Anyone else going through this?
I couldn’t decide whether or not i was going to type this up. I soon came to the conclusion,if anyone knows how i feel it would be you guys...So here goes
I was banded November 06,2008. I weighed in at 356 i was 20 yrs old. I got down to 244,and as of today September 15,2010 i am at 280...Iv taken a few too many steps back...Where did i go wrong. I started having very bad acid reflux, my Dr put me on every med he could think of to get rid of it, and with no such luck, he wanted to remove all of the fluid in my band...That’s just the start of it all...There is an obvious reason as to why i needed a lap band.I was active in school,played softball,was in the marching band,VP of our high school FFA. But portion control was always my problem. I would go the whole day of school and never eat,but as soon as i was to get home,it was an after school snack,followed by dinner,usually two plates,and then after dinner snack time,which my dad,my sister and myself always looked forward to what treats my mom brought home.
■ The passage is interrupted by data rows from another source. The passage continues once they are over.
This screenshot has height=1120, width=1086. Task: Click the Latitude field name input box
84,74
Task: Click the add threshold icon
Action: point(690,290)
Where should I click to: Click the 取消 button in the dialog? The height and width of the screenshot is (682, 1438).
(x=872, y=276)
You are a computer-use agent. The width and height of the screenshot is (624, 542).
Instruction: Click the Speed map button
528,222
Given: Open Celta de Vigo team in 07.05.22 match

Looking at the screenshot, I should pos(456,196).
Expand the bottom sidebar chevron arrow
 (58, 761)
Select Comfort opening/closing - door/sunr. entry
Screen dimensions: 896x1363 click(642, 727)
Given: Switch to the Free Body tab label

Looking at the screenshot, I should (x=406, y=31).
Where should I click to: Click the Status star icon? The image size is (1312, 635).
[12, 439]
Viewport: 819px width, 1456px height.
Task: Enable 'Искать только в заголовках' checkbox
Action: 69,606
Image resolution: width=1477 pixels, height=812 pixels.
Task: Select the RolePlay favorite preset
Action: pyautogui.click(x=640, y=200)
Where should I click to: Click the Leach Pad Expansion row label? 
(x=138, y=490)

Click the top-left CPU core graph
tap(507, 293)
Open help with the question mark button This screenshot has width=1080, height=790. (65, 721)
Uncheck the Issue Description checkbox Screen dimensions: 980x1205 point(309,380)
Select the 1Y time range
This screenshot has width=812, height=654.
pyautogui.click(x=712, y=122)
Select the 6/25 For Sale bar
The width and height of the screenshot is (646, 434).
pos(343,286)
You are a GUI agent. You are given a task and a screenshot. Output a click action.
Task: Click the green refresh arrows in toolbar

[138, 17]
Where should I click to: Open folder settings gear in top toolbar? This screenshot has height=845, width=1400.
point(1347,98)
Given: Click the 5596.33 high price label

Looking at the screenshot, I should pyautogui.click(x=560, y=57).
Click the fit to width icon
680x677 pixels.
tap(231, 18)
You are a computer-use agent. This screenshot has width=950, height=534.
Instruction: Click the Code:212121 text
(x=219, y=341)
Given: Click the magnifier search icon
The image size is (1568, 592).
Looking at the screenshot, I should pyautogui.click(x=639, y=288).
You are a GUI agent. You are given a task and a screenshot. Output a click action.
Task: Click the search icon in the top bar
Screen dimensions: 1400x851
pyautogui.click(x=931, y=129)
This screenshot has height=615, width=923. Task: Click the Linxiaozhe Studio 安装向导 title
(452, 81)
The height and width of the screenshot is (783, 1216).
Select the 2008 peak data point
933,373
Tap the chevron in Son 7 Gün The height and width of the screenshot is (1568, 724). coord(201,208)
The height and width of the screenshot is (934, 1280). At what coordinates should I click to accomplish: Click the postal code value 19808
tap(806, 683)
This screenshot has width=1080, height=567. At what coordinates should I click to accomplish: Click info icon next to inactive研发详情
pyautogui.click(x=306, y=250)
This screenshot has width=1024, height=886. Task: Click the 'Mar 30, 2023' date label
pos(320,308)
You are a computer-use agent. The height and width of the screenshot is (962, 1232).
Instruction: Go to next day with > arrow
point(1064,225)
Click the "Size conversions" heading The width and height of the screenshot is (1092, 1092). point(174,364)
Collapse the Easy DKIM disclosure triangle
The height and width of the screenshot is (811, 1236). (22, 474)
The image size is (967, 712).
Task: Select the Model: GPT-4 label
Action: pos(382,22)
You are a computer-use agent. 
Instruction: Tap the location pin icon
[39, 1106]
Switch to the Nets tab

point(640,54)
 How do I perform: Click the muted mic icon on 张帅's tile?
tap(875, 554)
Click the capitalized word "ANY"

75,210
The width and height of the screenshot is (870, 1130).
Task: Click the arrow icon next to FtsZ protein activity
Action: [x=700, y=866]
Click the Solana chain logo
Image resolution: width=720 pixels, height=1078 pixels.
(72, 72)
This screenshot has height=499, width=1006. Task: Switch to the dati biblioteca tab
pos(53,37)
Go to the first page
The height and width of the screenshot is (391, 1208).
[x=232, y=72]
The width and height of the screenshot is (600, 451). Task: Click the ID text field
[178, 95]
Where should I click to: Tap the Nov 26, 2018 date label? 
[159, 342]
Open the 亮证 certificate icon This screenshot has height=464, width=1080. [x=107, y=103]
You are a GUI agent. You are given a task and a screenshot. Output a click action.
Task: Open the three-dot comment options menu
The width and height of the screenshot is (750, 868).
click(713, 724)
So as you can see with my fluid all gone...well my portions increased..
Over time my dr has added my fluid back,and for a while now i would say its considerably tight. I have hard time eating anything. I try to start the morning with a protien shake,or some sort of low fat yogurt smoothie. I really dont ever seem to get hungry much more during the day,if i happen to between 4-5 i will have some sort of nut,or string cheese. I usually do dinner around 7,thats when my dad gets home from work. (Im living at home with my parents till my houses plumbing is fixed) I have such a hard time eating anything...i result in the bad stuff...ice cream,starbucks, or if i eat somthing and i realized im having no trouble with it at all...i find myself over eating...Ill pile it on the plate,where it takes my family 15 mins to consume their meals...im left holding on to it for hours..taking a bite walking away,checking my email,watching some tv..then i go right back in again..Why is this something i feel i cant control. I tell myself everytime."Danielle,your full throw it away,feed it to the dogs,JUST STOP EATING" I dont know what happend to my control..i dont know what happend to this person who wanted so much more out of life.The girl who would get up early in the mornings and go to the gym, who looked at herself in the mirror and was so excited at the changes that were occuring..now i look at myself and am disgusted that im almost back to where i started..I feel like a failure..my dad is the most awesome person in the world,he made it happen(my surgery) i feel like iv let him down. I could see the excitement in his eyes when i used to come home for visits and he see my progress..now i just feel like he looks at me as though iv thrown the towel in..Have i?
I used to say,i wanted to loose the weight to be healthy,be able to keep up with my friend.Go to the local ATV ranch(im from Tx its what we do) and ride 4wheelers without looking like a cow...Yea my health is #1..but lets be honest..i want to wear the cute Katydid tops,and rhinestone embellished miss me jeans.Iv slowly found myself going back into hiding like i did before, not wanting to go anywhere. I started dating a guy..who i of course thought i was in love with..First real boyfriend iv ever had..sure i had lots of guy friends..but this i thought was the real thing. He told me how he loved me for me,my personality,my love for others,animals...Well what a liar he was..He thought i WOULD be perfect for him if i wasnt FAT..yea those were his words.
So here i am its 1:38 am. I cant sleep,i lay down everynight mad at myself for the choices i made through out the day. I say prayers at night,ask for the strength to get back on track,make the right choices.
You would think my love of life,and the want to be this new person who can enjoy life to its fullest would out weigh the bad decision iv been making.
Ahhhh...well now after all that rambling..maybe someone can make sense of all this..if not..atleast iv been able to vent..i must say...it feels good to get this all out.